A table’s importance score is based on the following parameter’s:

The number of reads
The number of users (query executors)
The degree connectivity (i.e table’s # of parent/child tables)
The update periodicity
Age & freshness

The score is only calculated for tables that are specified in the warehouse’s metadata AND have at least one read or write query in the last 30 days (if a table was not queried in the last 30 days it can be found in the “Cleanup Suggestions” insight). Moreover, if the table is stale, newly created, or (very) rarely used then its score is set to zero.
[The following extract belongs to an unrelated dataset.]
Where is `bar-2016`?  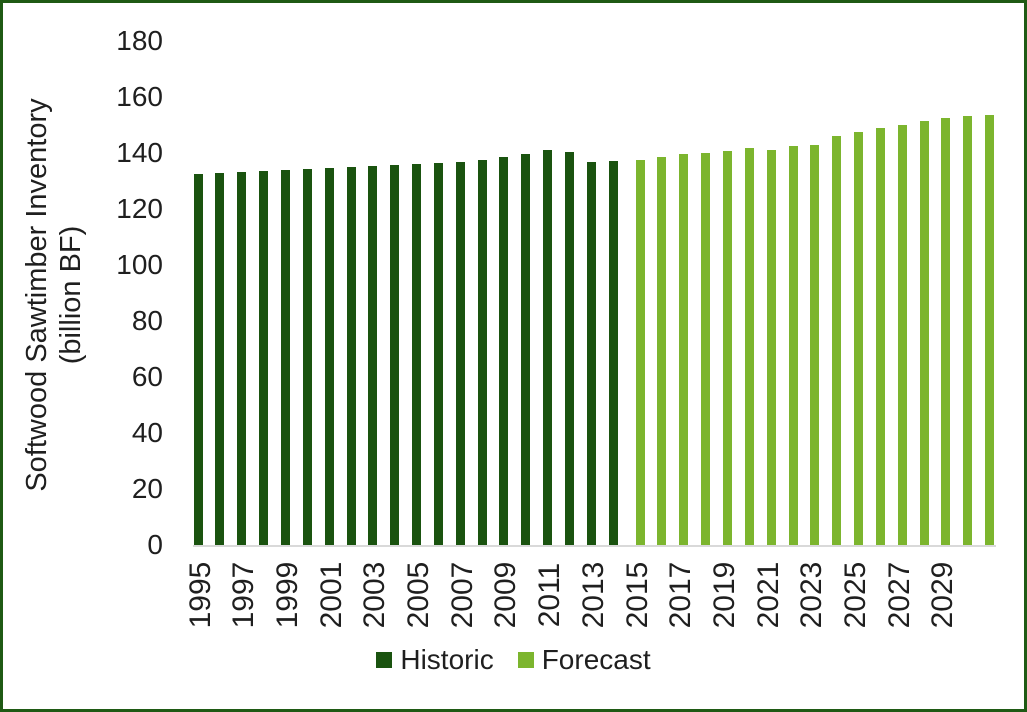 bar-2016 is located at coordinates (662, 350).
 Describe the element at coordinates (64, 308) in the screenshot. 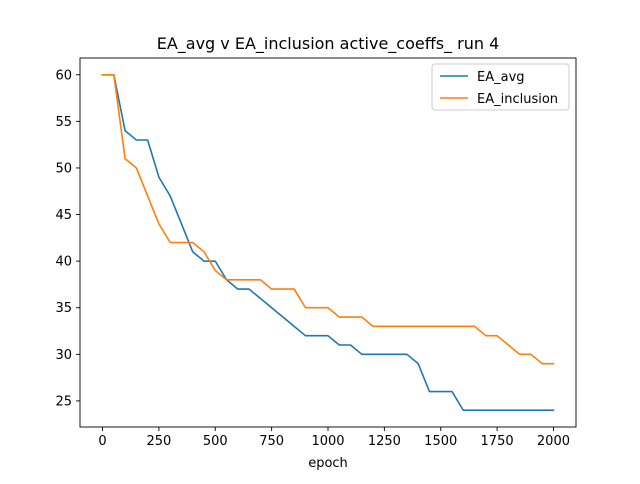

I see `y-tick-label: 35` at that location.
We then divide the table/views (whose score ≠ 0) into 3 scoring groups:

Source tables (tables that have no parent table)
ETL tables (tables that have both parent and child tables)
Analytic tables (tables that have a parent but no children and are being queried by users/BI tools)
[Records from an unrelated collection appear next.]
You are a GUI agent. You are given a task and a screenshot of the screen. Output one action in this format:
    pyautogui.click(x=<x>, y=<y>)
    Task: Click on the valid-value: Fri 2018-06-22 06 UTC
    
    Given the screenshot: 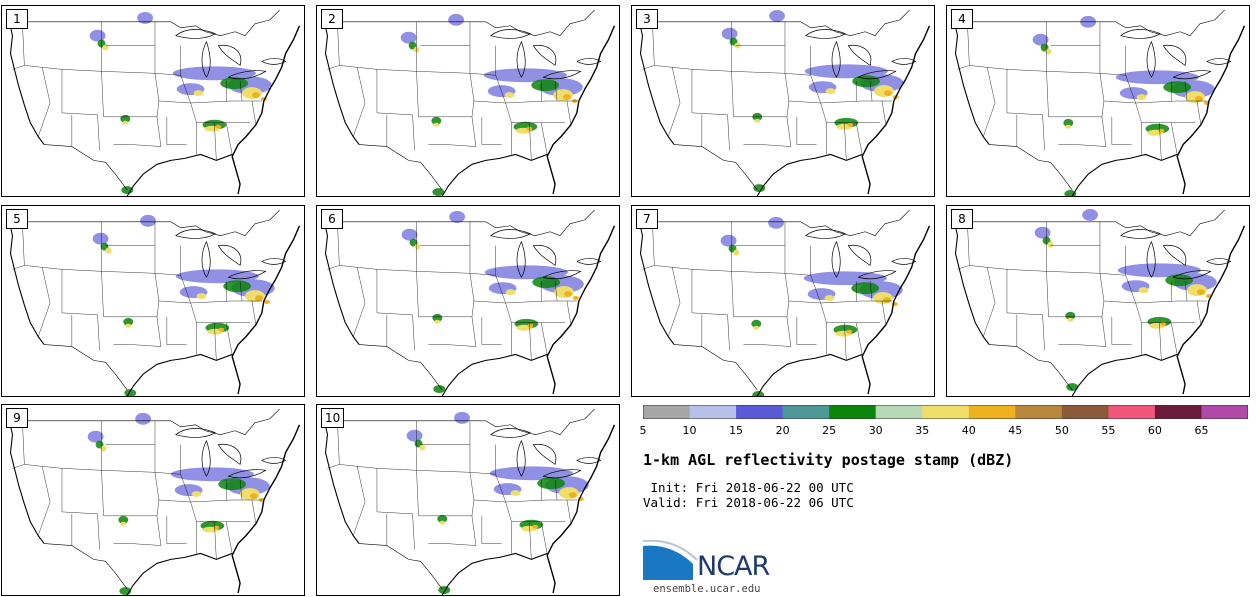 What is the action you would take?
    pyautogui.click(x=774, y=502)
    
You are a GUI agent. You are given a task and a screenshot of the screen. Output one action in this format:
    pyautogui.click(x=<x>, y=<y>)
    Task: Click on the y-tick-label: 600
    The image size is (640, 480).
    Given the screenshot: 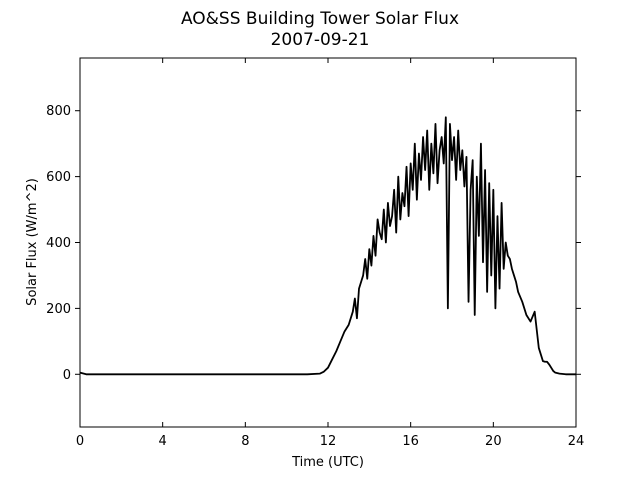 What is the action you would take?
    pyautogui.click(x=58, y=178)
    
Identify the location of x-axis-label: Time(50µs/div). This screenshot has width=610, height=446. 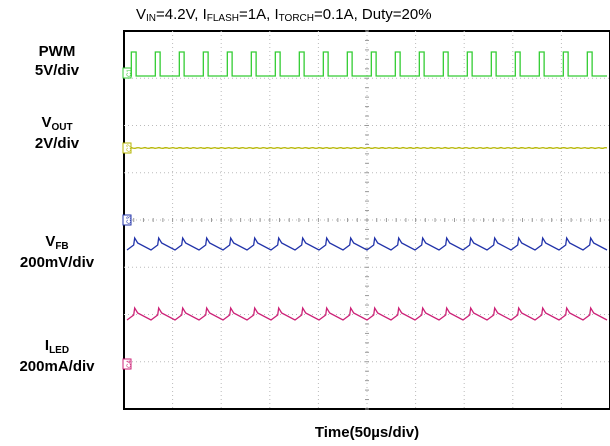
(367, 432).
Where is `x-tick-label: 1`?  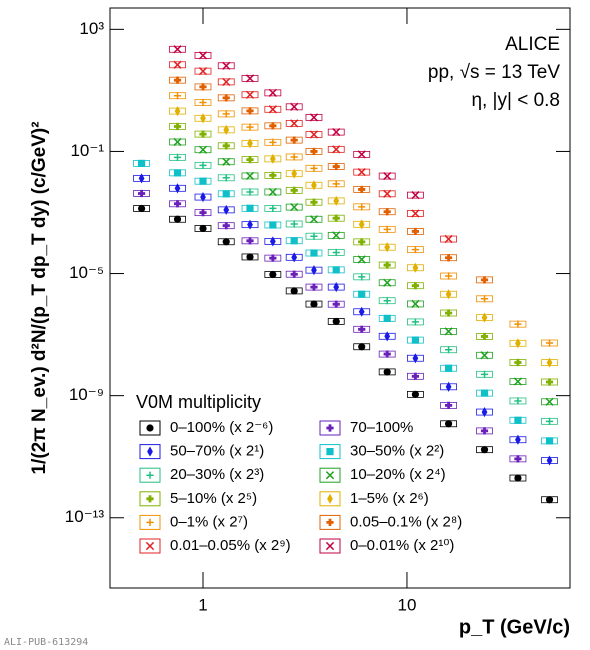 x-tick-label: 1 is located at coordinates (202, 604).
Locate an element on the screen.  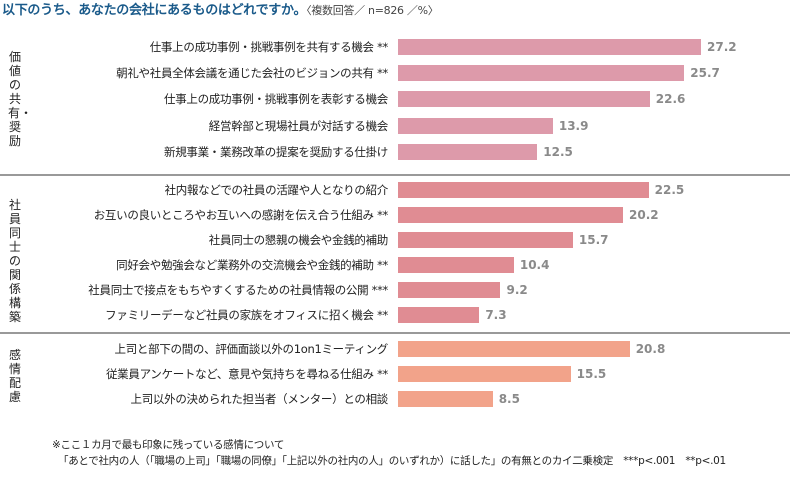
title-text: 以下のうち、あなたの会社にあるものはどれですか。 is located at coordinates (154, 10).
For each of these scoring groups (independently) a score is then generates for each scoring parameter (reads, users, connectivity, periodicity). Then, for each table, these scores are combined into a single importance score which ranges between 0 and 1.

How is the update importance score calculation logic.in details?

The score is automatically set to zero if the table was not queried in the last 14 days or was queried for less than 3 distinct days out of the last 30 days.
The score is an absolute score - each table (or view) is scored individually by a “scoring group” (source tables, ETL tables, analytic tables) based on the following scoring parameters(reads, users, degree of connectivity, periodicity).

Reads score - If the avg. number of reads (in the last 30 days) < 1 then the score is set to zero. Otherwise, the number of reads is transformed to a percentile (0-1).
Users score - If the number of query executors < 3 then the score is set to zero. Otherwise, the number of users is transformed to a percentile (0-1).
Degree score - If the table degree (number of direct parent or child tables) < 3 then the score is set to zero. Otherwise, the degree score is set to 0.5.
Periodicity score - If the table (or a view) is periodic in terms of updates then the score is set to 1.2, and 0 otherwise. As views don’t get “updates” (views are not being written to), we define a “periodic” view as a view which is connected to a periodic table.

3 of the 4 parameters mentioned above (Reads, Users, and degree) are grouped together to give one single score. The periodicity score parameter is kept solo and these two variables (periodicity & the group) are then given equal weight to calculate the end score. This end score is then used to calculate if a table is important, where a score of ≥ 0.6 indicates importance.

importance_score = w ( periodicity score) + (1-w) ( group score).

Field

A field’s importance score is based on the following parameters:

The number of explicit (I.E select field from table) reads by transformation queries
The number of implicit (I.E select * from table) reads by transformation queries
The number of ad-hoc queries by users that used this field whether implicit or explicit
Number of (used) dashboards that use this field

All parameters are calculated over the last 7 days and sum over up to 4 layers downstream, meaning if a field is read by 1 table but then the field is read from that table by 10 other tables the number of reads would be 11, this will be done up to 4 layers downstream.

This creates the preliminary score using the formula: 10 X num_dashboards + 5 X num_explicit_reads + 2 X num_implicit_reads + log2(num_adhoc_queries)

We then take these scores and normalize them across the entire warehouse using min max scaling to create a score between 0-1. We call this the global importance score.

For each table we then min max scale again using only the fields in that table to create the local importance score.

A field is deemed important if its global score >= 0.5 or its local score >= 0.8

The only way a field can have 0 importance and be suggested for cleanup is if that field was not used in the last week by any transformation query, ad-hoc read or dashboard.

Looker Dashboard

A Dashboard's importance score is based on the following parameters:

Number of usages recently
Days since last used
Days since created

There are different weights to these parameters to score each Dashboard to a score between 0 and 1. Dashboards are considered Important / Key Assets at a score of 0.8 or greater.

Databricks

If query logs collections are enabled (Unity Catalog required), importance scores in Databricks are the same as other warehouses. Without query logs, Databricks assets have an importance score calculation that is based on the following parameter:

The number of freshness events in the last 30 days

If a Databricks asset has more than 5 freshness events in the last 30 days, it is given an importance score of 0.9 and is considered an Important / Key Asset. Otherwise the asset is given an importance score of 0.0.